### Work request
Could you reproduce the lines below from the one with "Task: Expand the Sign Transactions chevron" through the one with "Click the Spende bestätigt wurde line"? Keep both ends and add nothing.

┌──

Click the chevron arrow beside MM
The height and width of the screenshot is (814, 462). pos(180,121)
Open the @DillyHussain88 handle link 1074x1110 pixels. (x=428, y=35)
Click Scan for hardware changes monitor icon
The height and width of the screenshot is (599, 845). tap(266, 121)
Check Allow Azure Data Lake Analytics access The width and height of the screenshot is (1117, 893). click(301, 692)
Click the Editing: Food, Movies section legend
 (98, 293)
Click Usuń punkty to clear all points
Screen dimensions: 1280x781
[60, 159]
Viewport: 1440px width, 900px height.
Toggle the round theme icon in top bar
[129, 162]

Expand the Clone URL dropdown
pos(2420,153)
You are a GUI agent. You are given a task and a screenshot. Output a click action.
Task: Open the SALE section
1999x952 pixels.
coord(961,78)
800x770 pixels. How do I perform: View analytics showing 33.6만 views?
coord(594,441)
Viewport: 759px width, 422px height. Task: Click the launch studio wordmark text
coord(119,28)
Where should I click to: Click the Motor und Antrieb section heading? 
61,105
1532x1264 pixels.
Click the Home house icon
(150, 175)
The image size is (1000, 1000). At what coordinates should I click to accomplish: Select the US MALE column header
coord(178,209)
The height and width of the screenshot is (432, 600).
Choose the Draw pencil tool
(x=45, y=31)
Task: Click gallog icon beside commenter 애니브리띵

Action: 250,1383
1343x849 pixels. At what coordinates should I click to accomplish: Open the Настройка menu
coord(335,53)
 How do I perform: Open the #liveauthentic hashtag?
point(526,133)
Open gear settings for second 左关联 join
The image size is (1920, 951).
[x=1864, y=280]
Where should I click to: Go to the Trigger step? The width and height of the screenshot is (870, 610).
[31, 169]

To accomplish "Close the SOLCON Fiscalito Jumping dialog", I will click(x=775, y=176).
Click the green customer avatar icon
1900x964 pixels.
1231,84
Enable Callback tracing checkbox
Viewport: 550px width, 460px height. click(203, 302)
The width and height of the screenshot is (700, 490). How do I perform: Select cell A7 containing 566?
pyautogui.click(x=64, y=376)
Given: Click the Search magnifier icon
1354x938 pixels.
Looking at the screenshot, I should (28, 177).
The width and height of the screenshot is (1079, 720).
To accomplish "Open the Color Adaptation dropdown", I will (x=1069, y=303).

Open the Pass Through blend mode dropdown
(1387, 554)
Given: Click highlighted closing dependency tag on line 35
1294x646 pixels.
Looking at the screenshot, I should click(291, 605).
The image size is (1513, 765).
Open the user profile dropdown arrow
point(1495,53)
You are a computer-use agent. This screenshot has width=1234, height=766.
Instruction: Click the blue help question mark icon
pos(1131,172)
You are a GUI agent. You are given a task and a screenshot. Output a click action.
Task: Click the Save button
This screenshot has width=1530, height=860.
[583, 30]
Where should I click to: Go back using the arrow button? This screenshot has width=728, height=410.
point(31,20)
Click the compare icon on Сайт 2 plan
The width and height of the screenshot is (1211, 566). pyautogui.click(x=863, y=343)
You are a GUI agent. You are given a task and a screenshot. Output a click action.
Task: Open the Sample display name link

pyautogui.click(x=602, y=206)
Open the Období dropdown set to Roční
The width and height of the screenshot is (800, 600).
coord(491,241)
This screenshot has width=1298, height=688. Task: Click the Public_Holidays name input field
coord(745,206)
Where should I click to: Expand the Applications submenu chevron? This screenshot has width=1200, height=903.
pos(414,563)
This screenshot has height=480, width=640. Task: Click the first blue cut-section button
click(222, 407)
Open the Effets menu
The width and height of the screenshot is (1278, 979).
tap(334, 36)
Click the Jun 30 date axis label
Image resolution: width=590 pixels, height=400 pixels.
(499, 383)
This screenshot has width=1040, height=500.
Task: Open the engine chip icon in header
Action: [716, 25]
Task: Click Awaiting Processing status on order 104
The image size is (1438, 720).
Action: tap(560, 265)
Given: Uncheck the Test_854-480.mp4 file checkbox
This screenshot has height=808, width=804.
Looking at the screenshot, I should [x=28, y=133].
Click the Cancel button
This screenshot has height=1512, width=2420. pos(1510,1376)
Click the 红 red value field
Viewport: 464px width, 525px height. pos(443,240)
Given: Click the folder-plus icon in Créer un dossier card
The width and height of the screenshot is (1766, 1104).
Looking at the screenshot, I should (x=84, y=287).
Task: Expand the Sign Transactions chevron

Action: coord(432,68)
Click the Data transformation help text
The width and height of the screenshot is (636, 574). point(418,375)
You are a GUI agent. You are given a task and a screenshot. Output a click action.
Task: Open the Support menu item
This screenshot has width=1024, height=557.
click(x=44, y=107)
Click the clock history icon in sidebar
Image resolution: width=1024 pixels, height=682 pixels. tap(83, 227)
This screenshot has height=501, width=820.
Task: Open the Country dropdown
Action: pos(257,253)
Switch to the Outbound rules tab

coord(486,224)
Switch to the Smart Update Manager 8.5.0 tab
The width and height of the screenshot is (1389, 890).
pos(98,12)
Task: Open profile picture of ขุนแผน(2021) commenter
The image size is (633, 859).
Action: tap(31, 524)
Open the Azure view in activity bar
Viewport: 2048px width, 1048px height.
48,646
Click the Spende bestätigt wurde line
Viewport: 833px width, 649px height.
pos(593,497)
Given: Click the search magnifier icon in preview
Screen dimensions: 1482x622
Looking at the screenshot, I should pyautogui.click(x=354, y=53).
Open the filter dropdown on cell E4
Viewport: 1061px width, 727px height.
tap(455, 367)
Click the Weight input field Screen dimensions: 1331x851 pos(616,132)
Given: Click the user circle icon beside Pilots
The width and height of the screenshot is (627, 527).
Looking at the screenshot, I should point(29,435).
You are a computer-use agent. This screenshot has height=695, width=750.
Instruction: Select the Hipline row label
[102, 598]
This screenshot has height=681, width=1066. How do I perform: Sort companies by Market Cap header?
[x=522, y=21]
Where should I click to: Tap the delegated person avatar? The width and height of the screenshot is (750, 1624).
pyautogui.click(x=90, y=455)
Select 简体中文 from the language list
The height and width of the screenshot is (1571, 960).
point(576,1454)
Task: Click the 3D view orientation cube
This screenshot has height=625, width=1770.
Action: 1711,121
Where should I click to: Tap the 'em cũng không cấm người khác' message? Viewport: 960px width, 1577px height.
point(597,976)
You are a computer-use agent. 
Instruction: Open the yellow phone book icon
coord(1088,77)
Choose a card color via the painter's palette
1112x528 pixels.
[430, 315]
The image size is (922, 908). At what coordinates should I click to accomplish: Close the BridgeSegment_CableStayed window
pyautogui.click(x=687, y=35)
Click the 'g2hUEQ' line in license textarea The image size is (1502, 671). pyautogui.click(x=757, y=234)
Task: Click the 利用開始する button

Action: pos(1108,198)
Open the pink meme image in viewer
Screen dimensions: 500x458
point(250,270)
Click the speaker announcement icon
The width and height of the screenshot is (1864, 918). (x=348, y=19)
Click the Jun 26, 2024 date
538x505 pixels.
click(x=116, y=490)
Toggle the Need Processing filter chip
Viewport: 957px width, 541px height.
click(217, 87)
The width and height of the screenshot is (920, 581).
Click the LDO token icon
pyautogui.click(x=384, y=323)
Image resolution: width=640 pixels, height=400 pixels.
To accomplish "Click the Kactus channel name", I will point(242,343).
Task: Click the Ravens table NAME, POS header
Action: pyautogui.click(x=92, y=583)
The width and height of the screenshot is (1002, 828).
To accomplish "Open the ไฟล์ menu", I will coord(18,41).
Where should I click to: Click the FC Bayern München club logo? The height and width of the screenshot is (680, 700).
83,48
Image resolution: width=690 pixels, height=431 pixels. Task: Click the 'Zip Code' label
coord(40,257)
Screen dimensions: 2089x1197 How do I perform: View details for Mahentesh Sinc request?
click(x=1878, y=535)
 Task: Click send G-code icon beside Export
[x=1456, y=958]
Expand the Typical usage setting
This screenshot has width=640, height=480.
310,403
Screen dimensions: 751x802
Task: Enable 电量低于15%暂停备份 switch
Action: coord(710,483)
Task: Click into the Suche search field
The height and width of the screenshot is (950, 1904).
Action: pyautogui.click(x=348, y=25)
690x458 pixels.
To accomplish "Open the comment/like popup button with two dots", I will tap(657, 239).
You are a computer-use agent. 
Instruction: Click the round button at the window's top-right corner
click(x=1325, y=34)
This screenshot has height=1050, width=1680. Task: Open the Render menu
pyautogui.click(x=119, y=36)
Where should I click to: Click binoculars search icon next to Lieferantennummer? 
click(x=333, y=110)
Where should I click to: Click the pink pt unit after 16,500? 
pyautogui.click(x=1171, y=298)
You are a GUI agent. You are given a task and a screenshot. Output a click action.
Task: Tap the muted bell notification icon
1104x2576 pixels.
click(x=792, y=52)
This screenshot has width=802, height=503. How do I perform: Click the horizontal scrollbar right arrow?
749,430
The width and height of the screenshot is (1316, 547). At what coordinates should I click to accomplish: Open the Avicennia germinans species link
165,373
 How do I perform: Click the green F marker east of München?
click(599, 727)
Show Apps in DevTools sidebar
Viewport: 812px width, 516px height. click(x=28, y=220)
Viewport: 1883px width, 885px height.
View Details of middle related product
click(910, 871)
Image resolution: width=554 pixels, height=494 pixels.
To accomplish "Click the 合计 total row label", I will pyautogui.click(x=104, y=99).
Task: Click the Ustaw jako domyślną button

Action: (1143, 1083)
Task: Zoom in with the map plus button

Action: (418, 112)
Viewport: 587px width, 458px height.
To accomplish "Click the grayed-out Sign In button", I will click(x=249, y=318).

└──

### Solved problem
Task: Expand the Sign Transactions chevron

Action: coord(432,68)
Click the Data transformation help text
The width and height of the screenshot is (636, 574). point(418,375)
You are a GUI agent. You are given a task and a screenshot. Output a click action.
Task: Open the Support menu item
This screenshot has width=1024, height=557.
click(x=44, y=107)
Click the clock history icon in sidebar
Image resolution: width=1024 pixels, height=682 pixels. tap(83, 227)
This screenshot has height=501, width=820.
Task: Open the Country dropdown
Action: pos(257,253)
Switch to the Outbound rules tab

coord(486,224)
Switch to the Smart Update Manager 8.5.0 tab
The width and height of the screenshot is (1389, 890).
pos(98,12)
Task: Open profile picture of ขุนแผน(2021) commenter
The image size is (633, 859).
Action: tap(31, 524)
Open the Azure view in activity bar
Viewport: 2048px width, 1048px height.
48,646
Click the Spende bestätigt wurde line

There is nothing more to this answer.